Ce changement est lié à la décision du Conseil Constitutionnel du 8 février 2018 (n°2017-689 QPC) qui a censuré l’obligation, pour au moins l’un des membres du foyer fiscal, d’être inscrit au registre du commerce et des sociétés (RCS) pour bénéficier du statut de loueur en meublé professionnel. Une simplification de la législation qui, dans les faits, va entraîner des conséquences pour certains bailleurs : ceux qui avaient le statut de loueur non-professionnel tout en répondant aux critères de loueur professionnel mais qui n’avaient pas fait d’inscription au RCS (ce qui était possible).

Entre LMP et LMNP, seuls quelques critères diffèrent

En supprimant l’obligation d’inscription au RCS dans la LFSS 2021, suivant ainsi la décision du Conseil Constitutionnel, le gouvernement ne permet de différencier les statuts de loueur en meublé professionnel et de loueur en meublé non-professionnel que sur de simples critères de revenus.Effectivement, l’activité de loueur en meublé devient de type « professionnel » dès lors que ces deux conditions sont remplies :

- les recettes annuelles liées aux locations sont supérieures à 23.000 euros par an ;

- les recettes annuelles liées aux locations sont supérieures aux autres revenus du foyer (salaires, BIC (hors location meublée), bénéfices agricoles, bénéfices non commerciaux et revenus des gérants et associés).

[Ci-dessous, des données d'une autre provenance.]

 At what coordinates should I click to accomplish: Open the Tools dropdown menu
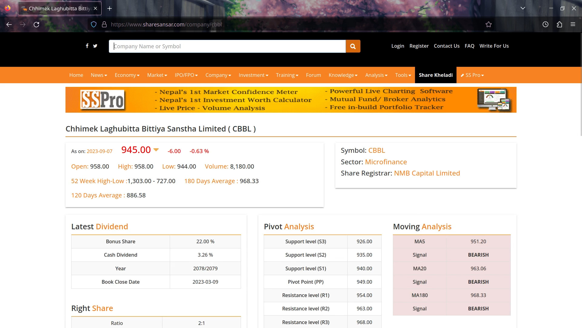point(403,75)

Tout loueur en meublé, puisqu’il n’y a plus l’obligation d’inscription au RCS, sera considéré comme « professionnel » si ces deux conditions sont réunies, et ce même si auparavant il avait opté pour le régime de loueur en meublé non-professionnel.

L’obligation de payer des cotisations sociales

Ce changement de statut a une conséquence directe sur l’impôt : le passage au statut de loueur en meublé professionnel oblige à payer les cotisations sociales des indépendants. Et leur taux est élevé, 35% à 40% des bénéfices, contre 17,2% de prélèvements sur les bénéfices pour le statut de LMNP. Et ce n’est pas fini : alors que le loueur en meublé non-professionnel ne paye pas de cotisations sociales dès lors que la location est déficitaire, le loueur en meublé professionnel doit payer, en cas de déficit annuel, un forfait de 1.145 euros minimum chaque année.